(Saved entries)
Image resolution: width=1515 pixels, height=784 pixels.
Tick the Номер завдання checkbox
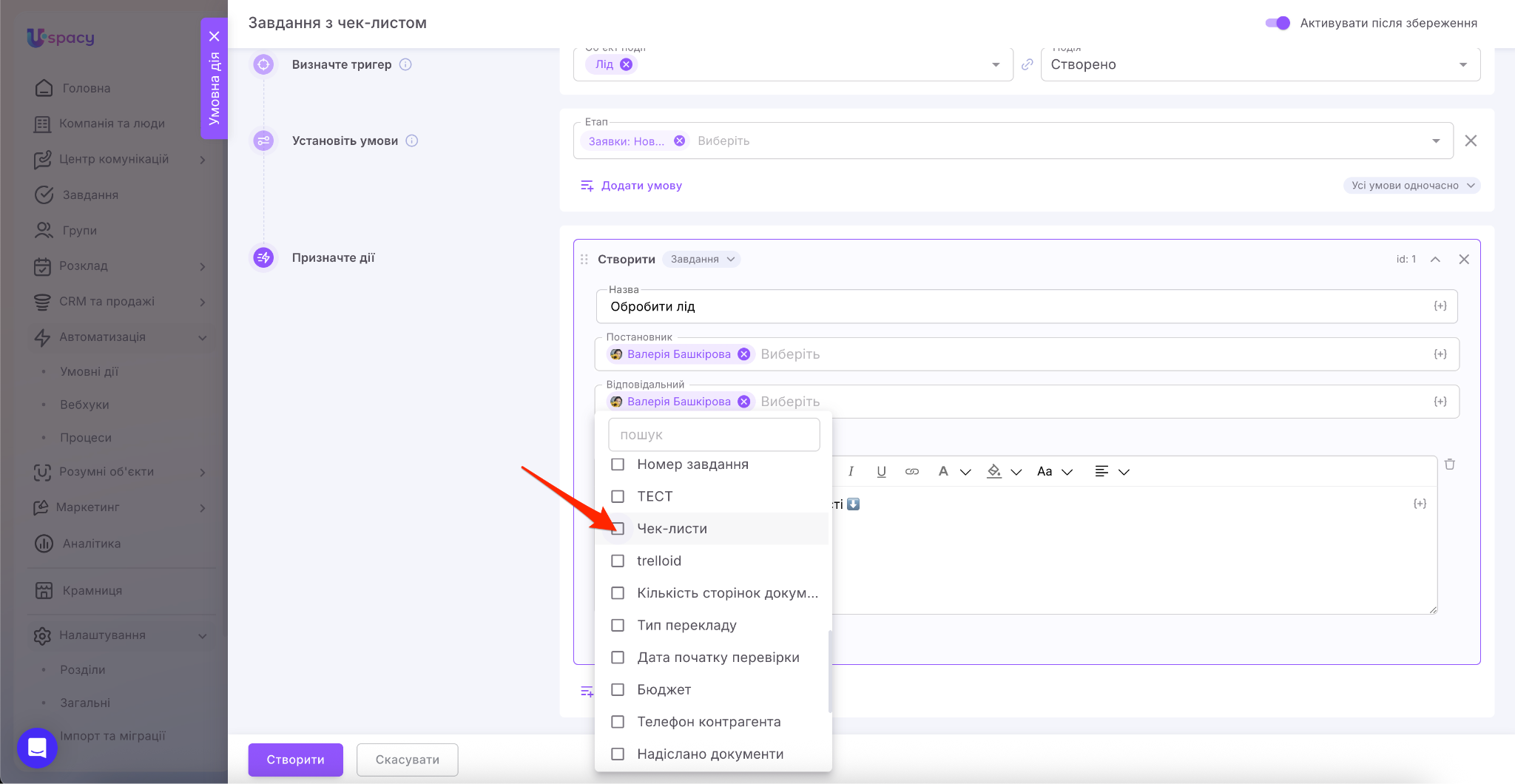click(x=618, y=464)
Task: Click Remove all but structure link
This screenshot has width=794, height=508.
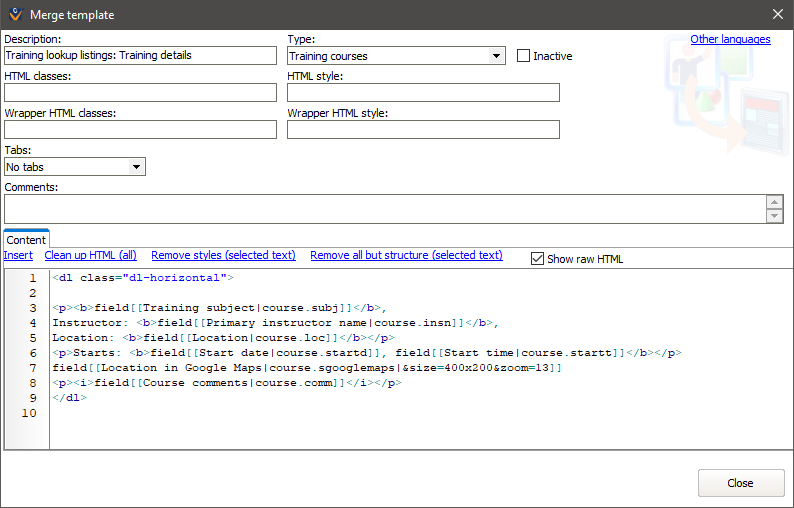Action: tap(406, 255)
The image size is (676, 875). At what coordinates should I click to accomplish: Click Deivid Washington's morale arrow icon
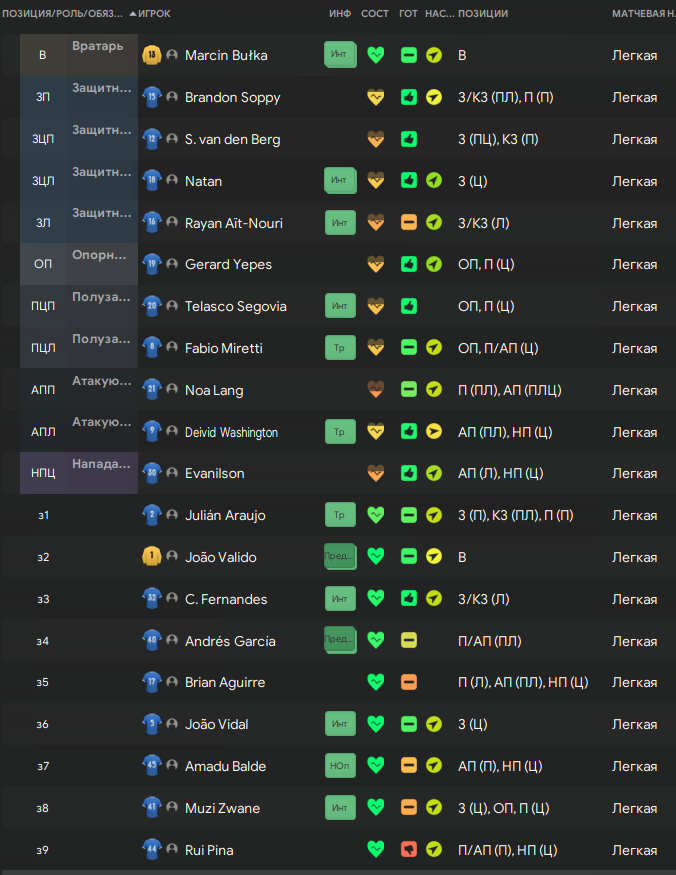point(433,432)
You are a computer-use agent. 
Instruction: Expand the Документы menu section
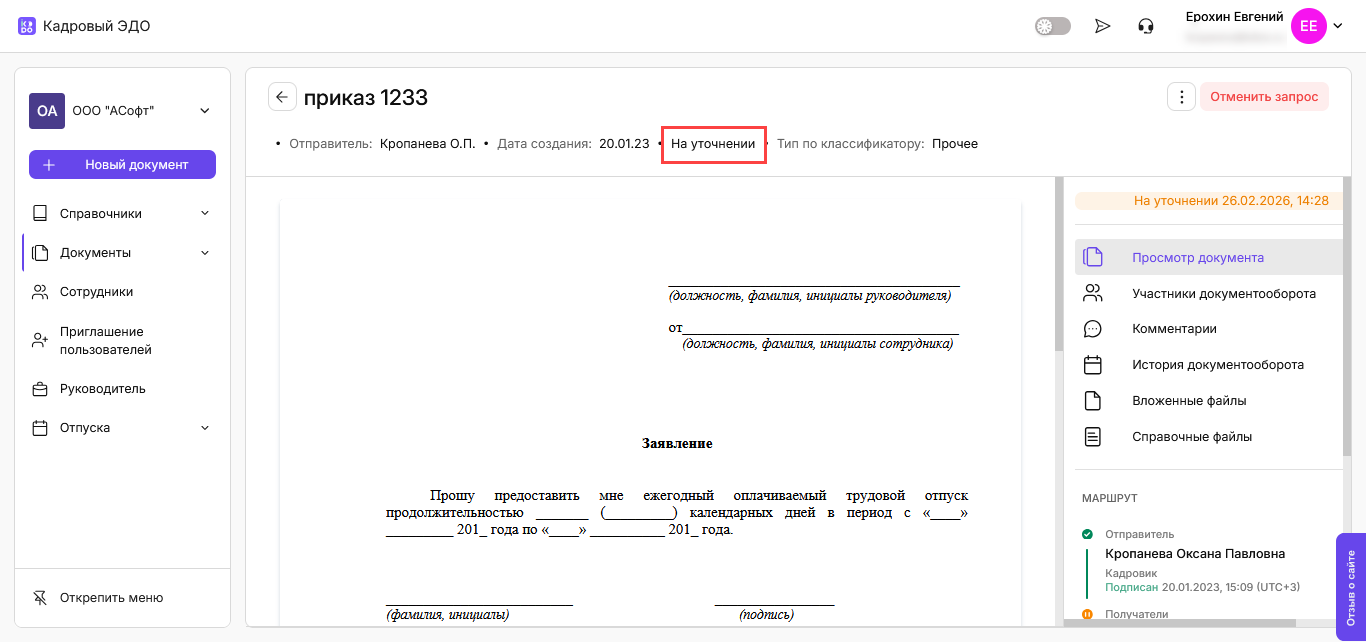point(205,253)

== TASK REQUIREMENTS ==
Repeat exactly the lines from the one containing "Task: Click Remove all but structure link" to the last line of the data above, both included, and write no pictures into the copy.

== OUTPUT FOR THIS TASK ==
Task: Click Remove all but structure link
This screenshot has width=794, height=508.
Action: tap(406, 255)
The image size is (676, 875). At what coordinates should I click to accomplish: Click Deivid Washington's morale arrow icon
point(433,432)
You are a computer-use agent. 
Instruction: Expand the Документы menu section
point(205,253)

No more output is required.